### Daftar Tugas:
1. Menurut teks tentang makna takziyah, apa yang dibawa ibu-ibu muslimat ketika ikut melayat?
2. Tuliskan lanjutan teks tentang makna takziyah, dimulai setelah kalimat terakhirnya.

### Teks Sumber:

**********

Makna takziyah dalam perspektif Islam. Syariat Islam mengajarkan bahwa setiap manusia pasti akan mengalami kematian yang tidak di ketahui waktunya. Sebagai makhluk yang sebaik-baik di mata Allah SWT dan di tempatkan pada derajat yang tinggi maka Islam sangat menghormati orang muslim yang telah meninggal dunia.
Oleh sebab itu, menjelang menghadapi kehariban Allah SWT, orang yang telah meninggal mendapatkan perhatian khusus dari muslim lainnya yang masih hidup. Mati adalah akhir dari manusia di dunia, tetapi kematian itu merupakan titik awal kehidupan manusia di akhirat.
Kehidupan di dunia itu ibarat orang mencari bekal untuk kehidupan yang lebih lama dan kekal. Tiap manusia sudah di tentukan ajalnya sendiri-sendiri oleh Allah SWT. Tetapi dalam praktek di tengah masyarakat muslim tersebut, ada beberapa hal yang masih tergolong unik.
Apabila ada seorang yang meninggal dunia maka para tetangga dan handai tauladan akan datang berbondong-bondong kerumah si mayit untuk betakziah kepada keluarganya dan khusus bagi ibu-ibu muslimat yang ikut melayat mereka datang dengan membawa bahan-bahan sembako untuk diberikan kepada keluarga rumah duka (ahlul mayit).
Kemudian sebagian tetangga ataupun keluarga ahli mayit biasanya ikut untuk membantu pekerjaan ahli mayit, mulai dari yang mengatur tempat penerimaan sembako dari para pentakziah dan juga memasakkan makanan untuk keluarga ahli mayit dan makanan tersebut juga disediakan kepada pentakziah yang datang.

**********

### Segmen Data:
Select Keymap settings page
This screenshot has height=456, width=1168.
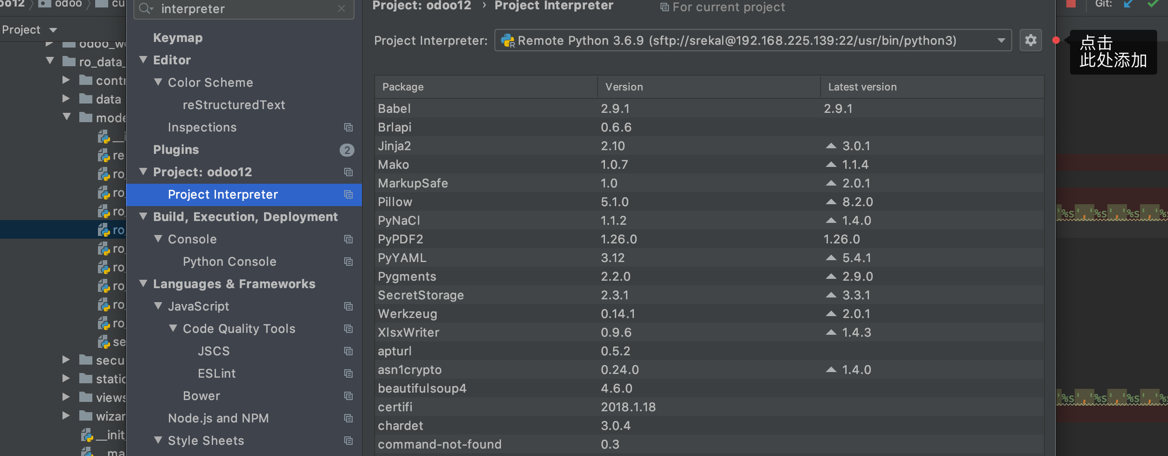click(178, 38)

**********

### Jawaban Tiap Tugas:
1. Mereka membawa bahan-bahan sembako untuk diberikan kepada keluarga rumah duka (ahlul mayit).

2.
Namun ada beberapa keunikan atau fenomena kebiasaan baik pada saat pengurusan mayat yang akan diselenggarakan fardhu kifayahnya yang bermakna pemberangkatan mayat, prosesi ini dilakukan dihalaman rumah ahli bait dan pelayat berdiri mengarah kepada bagian depan rumah dan kemudian barisan alim ulama memberangkatkan mayat dengan memberikan nasihat bagi para ahli takjiah dan ahli bait.
Arti Takziyah
Ketika membicarakan definisi atau arti kata dari “ta’ziyah”, maka sudah dapat dipastikan kata tersebut bukan kata asli bahasa kita, melainkan berasal dari bahasa Arab, “Al-Ta’ziyah”. Kata tersebut merupakan kata benda (mashdar) dari kata kerja (fi’il madly), “Azza” yang berarti menghibur atau membesarkan hati.
Maksudnya, menghibur atau membesarkan hati keluarga yang berduka agar berbesar dan tidak larut dalam merenungi kedukaan atas musibah yang menimpa, berupa kematian anggota keluarganya tersebut. Senada dengan itu pula Syaikh Nawawi sebagaimana dikutip oleh Abdul Halim Nipan mengatakan bahwa kata “Al-Ta’ziyah”, secara lughawi bermakna al-tasliyah (menghibur), yakni menghibur orang yang tertimpa musibah atau pihak yang perlu dihibur, sekalipun ia adalah seekor kucing.
Adapun ta’ziyah menurut istilah yang berarti: menasihati (keluarga duka) agar bersabar menghadapi musibah seraya mengingatkan tentang besarnya pahala bersabar yang Allah janjikan dan beratnya siksaan yang Allah ancamkan terhadap orang yang tidak bersabar menghadapi mushibah, terutama jika ia seorang muslim, dan mendo’akan keluarga duka agar diberi ganti yang lebih baik, baik mereka beragama Islam atau kafir.
Dalam istilah sehari-hari, kata “ta’ziyah” biasa disama-artikan dengan “turut berduka cita” atau “belasungkawa”. Istilah ini tentu saja tak bisa disalahkan. Namun jika kita cermati, terasa sekali adanya konotasi yang cenderung negatif yakni “ikut bersedih”. Seolah-olah kita datang untuk ikut larut dalam kesediahan bersama keluarga duka. Itulah sebabnya, maka Islam mengajarkan ta’ziyah yang maknanya berkonotasi positif.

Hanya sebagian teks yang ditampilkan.